A fascinating article in U.S. News & World Report called “The New Parent Trap”, bears out some of the parent/adult children situations I’ve been dealing with in my Indiana bankruptcy law offices. The article quotes Stephanie Coontz, director of research for the Council on Contemporary Families:”As a historian, I can tell you no older generation in history has ever spent so many resources on grown kids.” Coontz explains that families unable to offer cash to grown children often provide non-monetary help, such as babysitting the grandchildren or allowing the adult children to move in with them.

I touched on this very topic in my earlier blog, “Some Dads And Moms Driven Into Debt Helping Sons And Daughters“, pointing out that an alarming number of elderly people are sinking into debt helping children who have lost jobs, gotten divorced, or who’ve been stricken with high-cost medical illness not covered by insurance. Bankruptcy rates have actually increased faster among seniors than among any other group in our country. What I’ve found, though, is that seniors are the most reluctant to seek help for financial problems.

Many, many different questions about the intertwined finances of parents and adult children are posed to me every day. Very frequently, there is no documentation of money “lent” by parents to children or, in the reverse, of expenses children paid for their parents. With less than perfect documentation, it’s complicated to include these debts in the bankruptcy petition, because the law will probably consider agreements made between family members as not legally binding. Another complicating factor is that, once a bankruptcy is filed by an adult child, the child cannot decide to repay the parents ahead of other creditors – the court will decide the priority of debt repayment.
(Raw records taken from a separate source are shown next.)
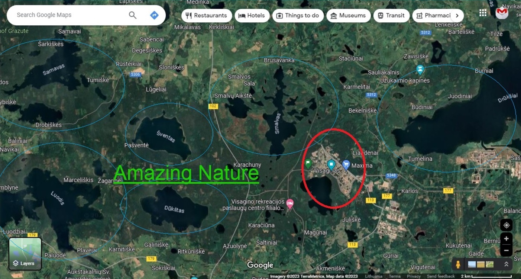The height and width of the screenshot is (279, 521).
Task: Filter by Hotels chip
Action: pos(252,16)
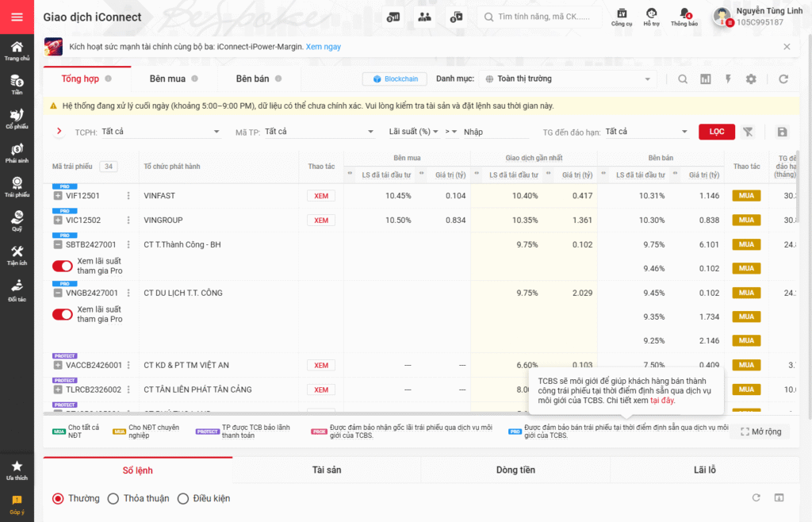Click the Hỗ trợ support icon
Viewport: 812px width, 522px height.
[x=651, y=17]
Adult children who live with their parents are often concerned that if they file bankruptcy, that might endanger their parents. Perhaps the car is in the parents’ name, but the child is driving it; the credit card might be in the child’s name, with the parents helping make payments. In short, matters are intertwined and complex. In such family situations I have my work cut out for me, because the Statement of Financial Affairs for the bankruptcy petition must be complete – and correct.

Stephanie Coontz remarks in the U.S. News article that depending on retired parents can create family tensions. As one adult daughter who relies on her mother’s help put it, “I’m extremely thankful, but…..it’s a hard pill to swallow.”